RECURSOS HUMANOS

Abro la carpeta de currículos nuevos presentados para el puesto de gerente. 

Algunos son completamente anodinos; la mayoría hechos por la inteligencia artificial... 

Todos repiten los mismos datos; la formación específica, la experiencia laboral, la completa disponibilidad, la gestión en proyectos innovadores, la capacidad de trabajo en equipo, el liderazgo necesario para gestionar grupos humanos... 

Nada hay en ninguno de ellos que me llame la atención... hasta que descubro su imagen y esa frase final que me impacta; la vida comienza al final de la zona de confort...

Vuelvo a mirar la fotografía. Esa mirada alegre y profunda. Esa sonrisa confiada de una joven que todavía cree que el esfuerzo todo lo compensa.

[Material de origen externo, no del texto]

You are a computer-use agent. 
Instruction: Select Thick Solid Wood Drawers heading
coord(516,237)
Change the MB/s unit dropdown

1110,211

Sin duda, será la candidata.

No porque sea la mejor. Ni porque su currículum destaque entre los demás. La elijo porque quiero comprobar cuánto tarda en romperse esa mirada.

A partir de mañana empezará el verdadero proceso de selección.

Yo pondré las exigencias. Yo marcaré el ritmo. Yo decidiré dónde está el límite y, cuando crea haber llegado a él, lo moveré un poco más lejos.

Quiero verla llegar cada mañana con la misma sonrisa y marcharse preguntándose si realmente merece la pena seguir.

Porque mi verdadero disfrute no será verla trabajar.

Será verla perder la ilusión.

Sonrío. La candidata perfecta... ahora empieza la verdadera selección... anularla.